Hi, i have followed the manual at:
Quote
https://doc.zentyal.org/en/mail.html#hardening-the-mail-server to configure DKIM.
Everithing whent fine until i tryed to create the TXT record with de DKIM key in my DNS zone at hover.com.
According to Hover technical support, the max lenght of the TXT record is 255 charters.
By default, opendkim-genkey should generate 1024 bit keys.
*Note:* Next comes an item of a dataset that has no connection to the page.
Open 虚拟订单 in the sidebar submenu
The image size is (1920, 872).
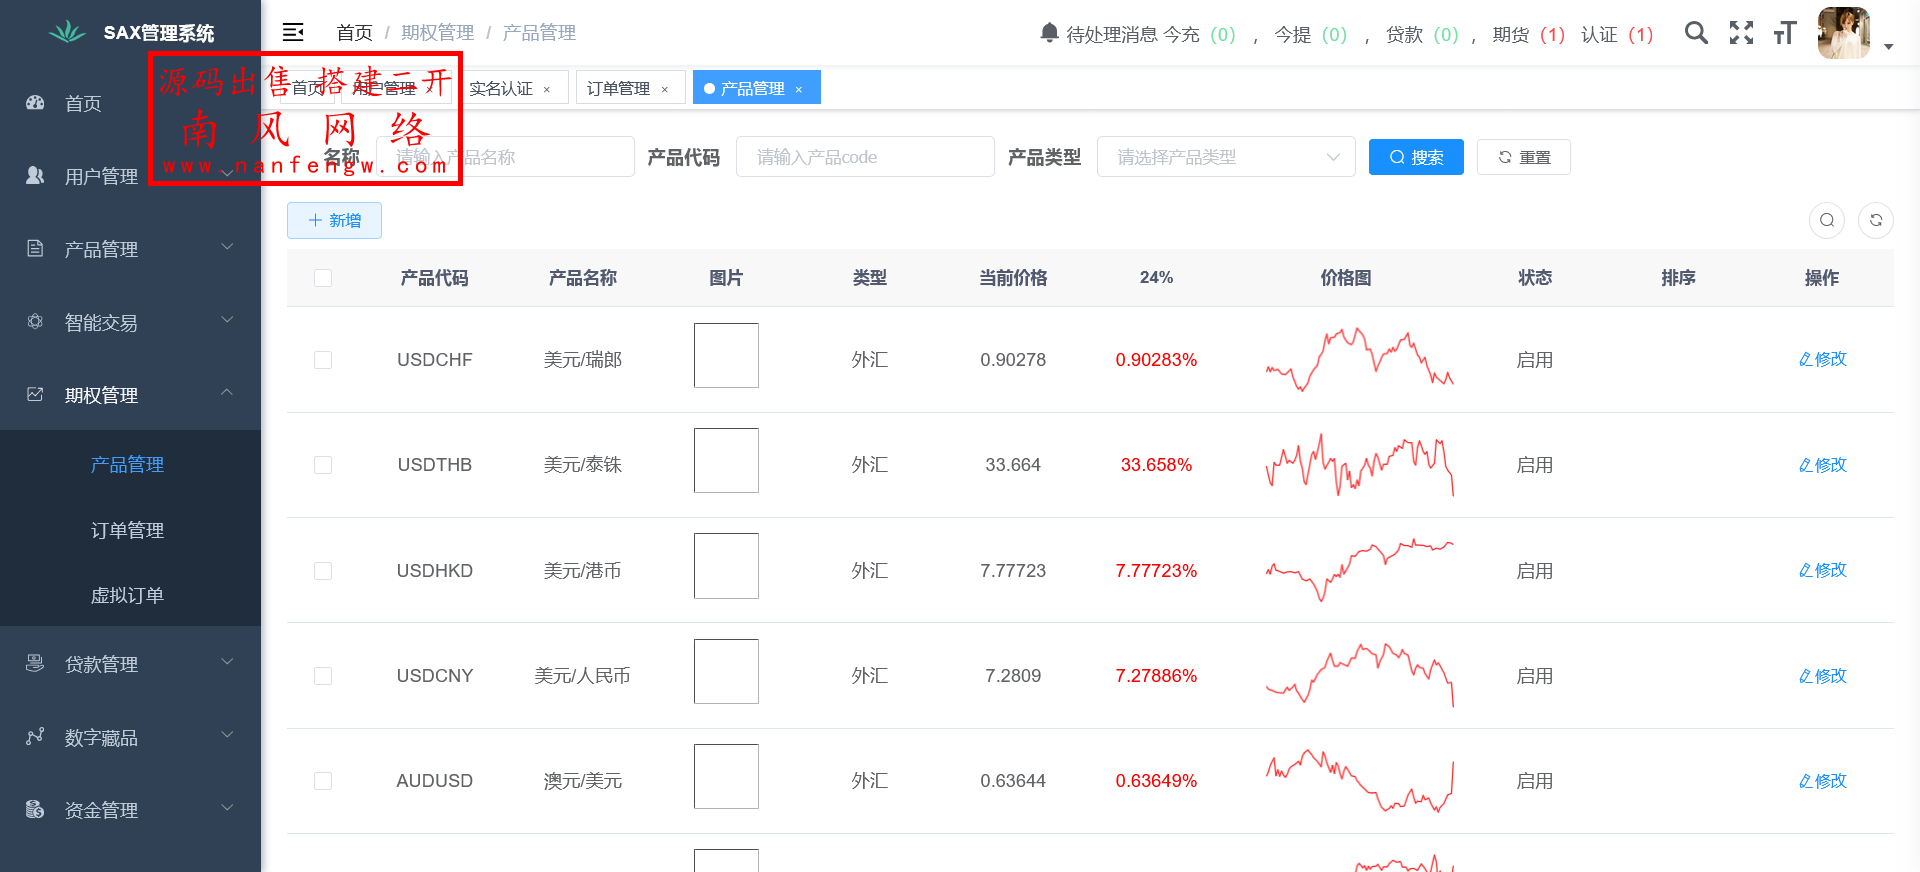tap(127, 595)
This must fit in 255 charters string so i assume the manual procedure is generating a 2048 bit key.
So, the question is:
How can i replace the generated key with a shorter one and how to reconfigure dkim to use the new key and modify the DNS record added with samba-tool.
BTW, the manual is assuming that the Zentyal DNS server is authoritative for the mail domain.
In my case, i use a split DNS scenario, where the authoritative DNS server for my domain in internet is the hover DNS and for my internal network, the authoritative DNS is my zentyal server, so i asume i have to add the TXT with the key to both DNS zones.
Any help is welcome....
« Last Edit: February 01, 2021, 11:04:18 am by acon »

acon

  • Board Moderator
  • Zen Samurai
  • *****
  • Posts: 453
  • Karma: +18/-0
    • View Profile
Re: DKIM key does not fit in TXT record of my registrar
« Reply #1 on: February 01, 2021, 07:41:34 am »
I have confirmed that the key generated is 2048, so i generated a new one with -b 1024:
Code: [Select]
opendkim-genkey -b 1024 -s mail -d mydomain.com -D /etc/opendkim/keysThe generated key now fits in 250 charters TXT record, but i need to edit or delete the record created with:
Code: [Select]
samba-tool dns add ns.mydomain.com mydomain.com mail._domainkey.mydomain.com TXT [i]key[/i]

acon

  • Board Moderator
  • Zen Samurai
  • *****
  • Posts: 453
  • Karma: +18/-0
    • View Profile
Re: DKIM key does not fit in TXT record of my registrar
« Reply #2 on: February 01, 2021, 10:19:40 am »
When trying to delete the old TXT record, i get prompted to suply a password:
Code: [Select]
Password for [dns-hostname@domain.com]:dns-hostname is a samba user and it is listed with:
Code: [Select]
sudo samba-tool user listThe password for this user is not the password defined at instalation time for administrative user (same a sudo), so i d'ont know wich password to use here.

acon

  • Board Moderator
  • Zen Samurai
  • *****
  • Posts: 453
  • Karma: +18/-0
    • View Profile
Re: [SOLVED] DKIM key does not fit in TXT record of my registrar
« Reply #3 on: February 01, 2021, 11:12:16 am »
Solved.
To modify the value of the TXT record in samba DNS, you can use the DNS administrative console from the M$ RSAT (Remote Server Administration Tool), wich can be installed in windows 10.
Run DNS console, connect to zentyal server IP and modify the record.
Thats all. I have generated new 1024 bits keys, created txt records in both internal zentyal DNS and Internet DNS and restarted services...
Shoul be modified in the manual, including the choice to generate 1024 or 2048 bit keys and an example in a split dns scenario?
« Last Edit: February 01, 2021, 11:17:36 am by acon »